If you're trying to choose a college or university, knowing the top ranked schools for your desired major can be difficult. We've compiled a list of over 4,000 schools and ranked many different colleges and universities amongst their peers to provide you an in-depth analysis of their programs. Not sure which school has the best business program? Are you wondering if political science is a popular major? Not sure which accreditation organization covers what school? if any of these questions apply to you and you want to know who the best colleges are, then the information below will help.
Data Collection & Rankings Methodology
To gather data, we use on the most reliable sources available. More often than not, we use government sources, which are unbiased, consistent, and reliable. However, those numbers aren't always up-to-date as colleges may be slow to report or perhaps the agency is slow to aggregate and publish their findings.

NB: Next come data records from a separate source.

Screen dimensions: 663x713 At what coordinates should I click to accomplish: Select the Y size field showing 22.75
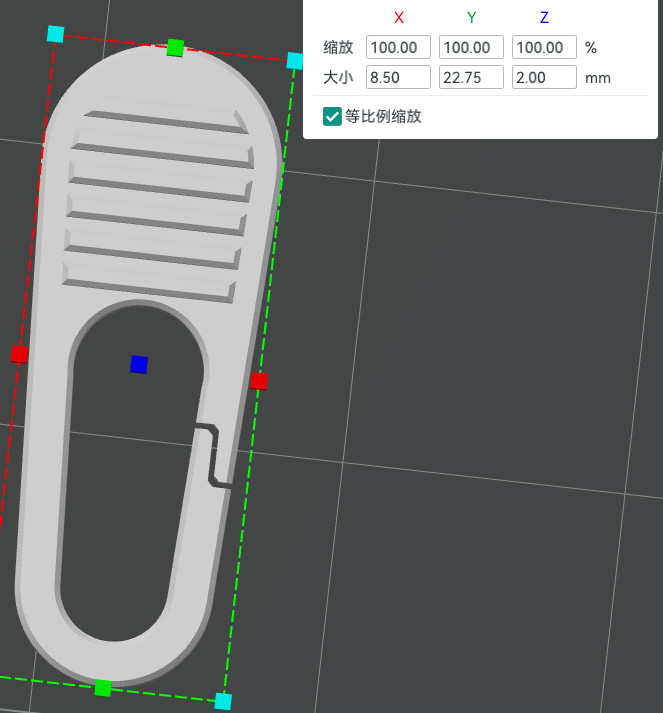coord(471,77)
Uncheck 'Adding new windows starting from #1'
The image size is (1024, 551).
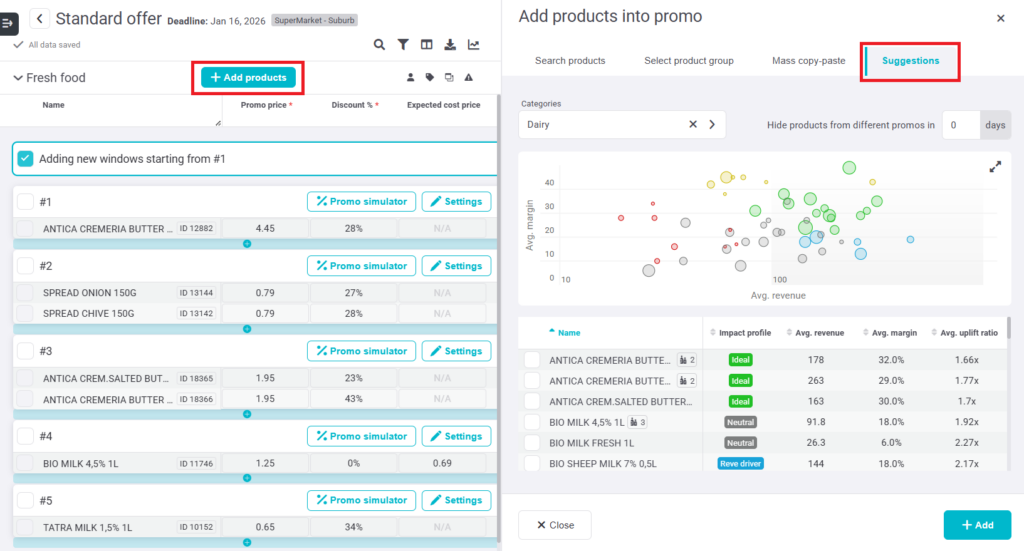pos(26,158)
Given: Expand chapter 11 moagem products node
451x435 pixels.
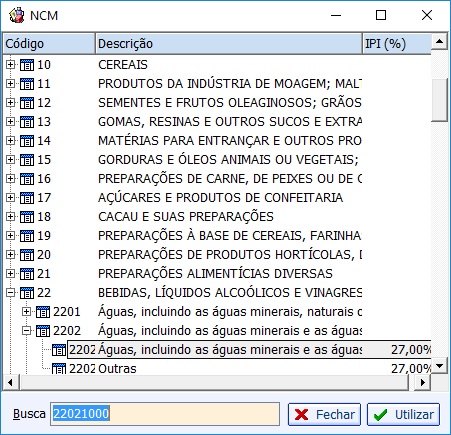Looking at the screenshot, I should coord(10,83).
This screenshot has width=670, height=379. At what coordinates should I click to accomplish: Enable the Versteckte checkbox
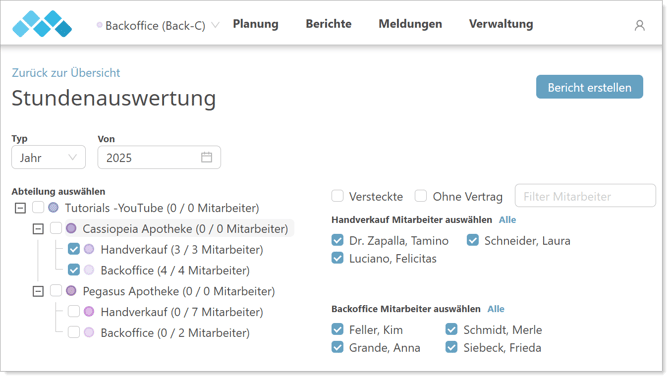pos(338,196)
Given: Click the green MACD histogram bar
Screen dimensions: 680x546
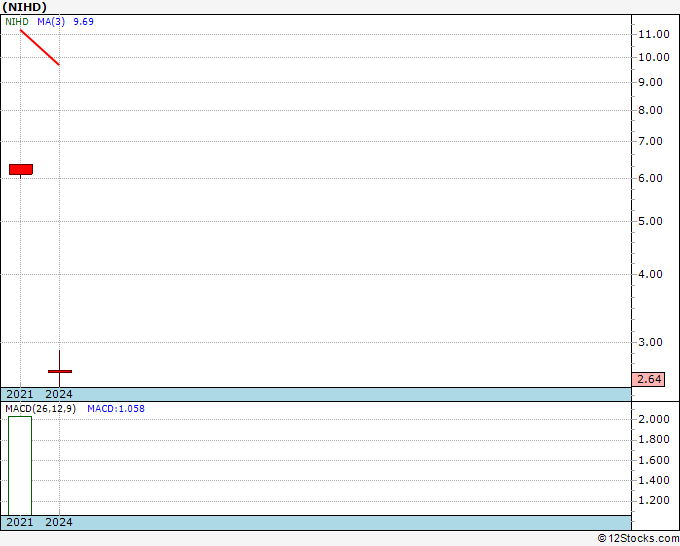Looking at the screenshot, I should click(x=20, y=466).
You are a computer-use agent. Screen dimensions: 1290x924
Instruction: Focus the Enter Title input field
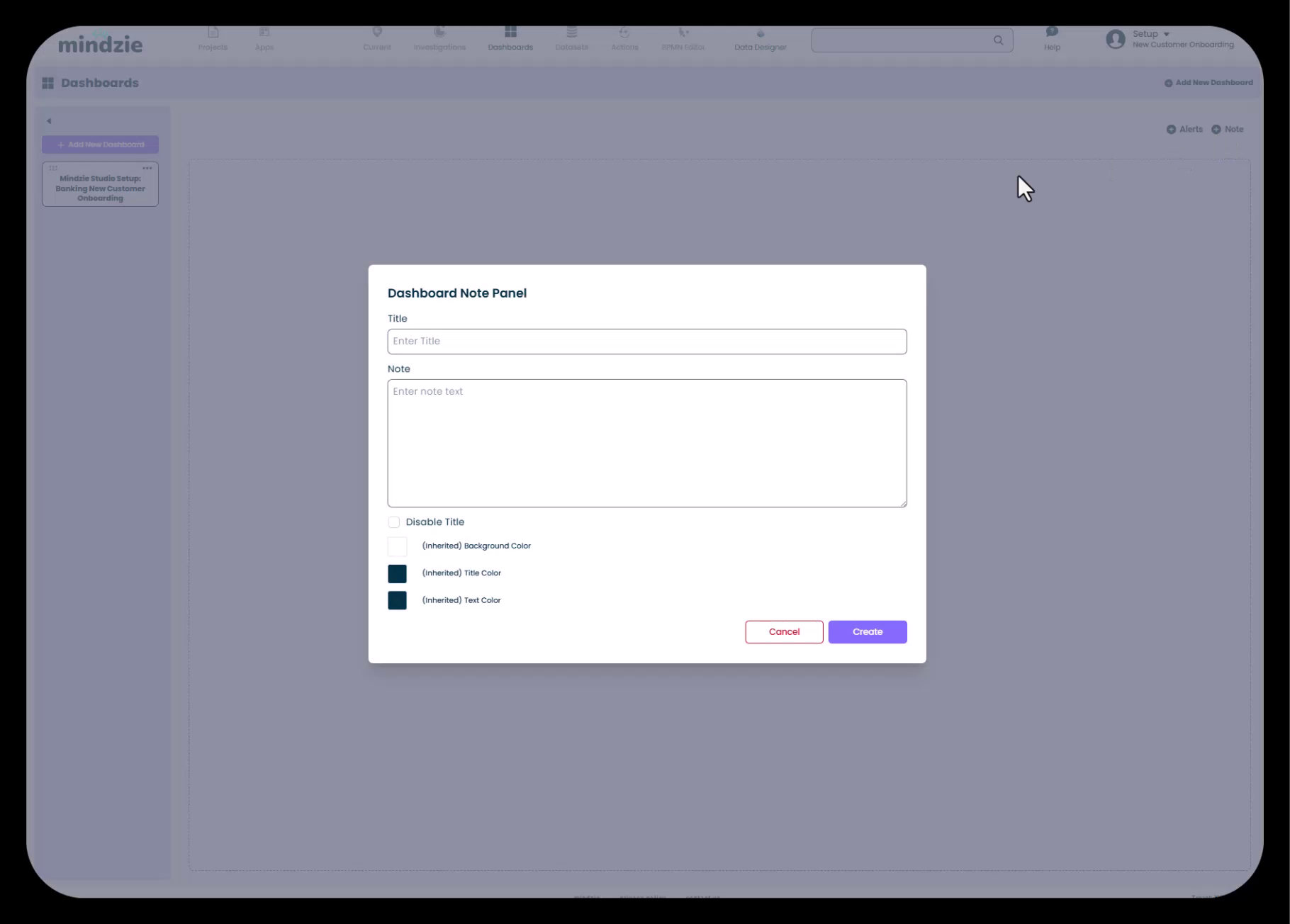tap(646, 342)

Nevertheless, we continue to rely on the most reliable sources for current data. Further, each college in the rankings is assessed using the same data sources. That means that the comparisons are all even and consistent.
Data Collected From:
- College Navigator:
This government site provides comprehensive data on every school in the nation. You can find your preferred major program, financial information, and much more. Tip: click expand all of the sections to print out a full report for your top college choices.
- College Scorecard:
This government site is a bit more user-friendly than the College Navigator and offers more search features. For instance, you can search by state and other variables to generate an easily-comparable set of results.
- The Bureau of Labor Statistics:
If you need up-to-date employment information, this site is invaluable. This government site provides outlook data for specific occupations and industries as well as detailed numbers broken down by state and region.
This private site is also one of the largest job search sites available. Their data is only culled from the people and organizations that use it, but it can provide an up-to-date snapshot of occupational pay rates (also divided into shifts by city and skills), hiring data, and more.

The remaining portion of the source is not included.